Güney Cephesi üst kademesi, Golan Tepelerinin işgal edilmiş bölgelerine yakın alanlarda konuşlanmıştı. Böylece Suriye Hava Güçleri tarafından gerçekleştirilen varil bombalı saldırılardan korunmuş olacaklardı.

Daha sonra Ocak 2015 tarihinde İsrail, başka bir sınır ötesi saldırı gerçekleştirerek İran Generali Mohammad Ali Allahdadi ve içlerinde Jihad Mugniyeh’in de yer aldığı bazı Hizbullah komutanlarını öldürdü.
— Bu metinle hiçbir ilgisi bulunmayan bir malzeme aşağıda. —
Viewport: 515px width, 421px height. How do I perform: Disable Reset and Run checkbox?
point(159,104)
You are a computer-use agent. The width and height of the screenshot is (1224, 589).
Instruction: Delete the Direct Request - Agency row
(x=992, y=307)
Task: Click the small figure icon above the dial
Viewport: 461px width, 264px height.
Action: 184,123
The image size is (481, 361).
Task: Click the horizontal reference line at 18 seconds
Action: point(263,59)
Bu aşamada Suriye hava savunması harekete geçmemiş, hava sahasının çiğnenmesine karşılık olarak hiçbir hava savunma füzesi atılmamıştı.

İsrail aşikâr bir şekilde bölgenin hava saha kontrolünü elinde tutuyordu. Bu durumda eğer Suriye uçakları sınır bölgesinde uçacak olursa doğrudan doğruya İsrail’in yanıtıyla karşı karşıya gelecekti. Zaten 1973 Arap-İsrail savaşından beri durum bu şekildeydi.

Bunlara rağmen Suriye uçakları, 10 Mart tarihinde Birinci Ordu’nun bulunduğu bölgeye saldırı gerçekleştirdi ve bu saldırıya karşılık İsrail’den bir yanıt gelmedi.

Bazıları bu durumu, Birinci Ordu’nun askeri komutanı ve en önemli şahsiyeti olan Abu Osama al-Jolani’nin (veya Suriye rejimi ve rejim yanlılarının kullanmayı tercih ettikleri isim olan Al-Nuaimi’nin) ortadan kaldırılmasına yönelik, İsrail tarafından verilen üstü örtülü bir onay olarak değerlendirdi.

Saldırıdan birkaç saat sonrasında haber Suriye ve Lübnan’da bulunan rejim yanlısı haber kaynaklarından yayıldı. Haberlerde bir operasyon odasından ve burada gerçekleşen bir toplantıda yer alan İsrail bağlantılı bir görevliden bahsediliyordu. Ayrıca, Ürdün’de yer alan ve Suriye devrimini destekleyen ülkelerin girişimlerinin koordine edildiği, Askeri Operasyon Komuta Merkezi’nden bazı yabancı yetkililerin de bu toplantıda yer aldığı bildiriliyordu. 

Bu haber kaynaklarına bilgi veren kişiler onlarca insanın saldırıda yaralandığını ve sonrasında bu yaralıların İsrail ve Ürdün’e sevk edildiğini bildirmişti. Rejim ve rejim yanlısı medya Abu Osama’nın ölümünü kutlayarak, Osama’nın yanı sıra yardımcılarının ve diğer ÖSO komutanlarının da saldırıda öldürüldüğünü rapor etti.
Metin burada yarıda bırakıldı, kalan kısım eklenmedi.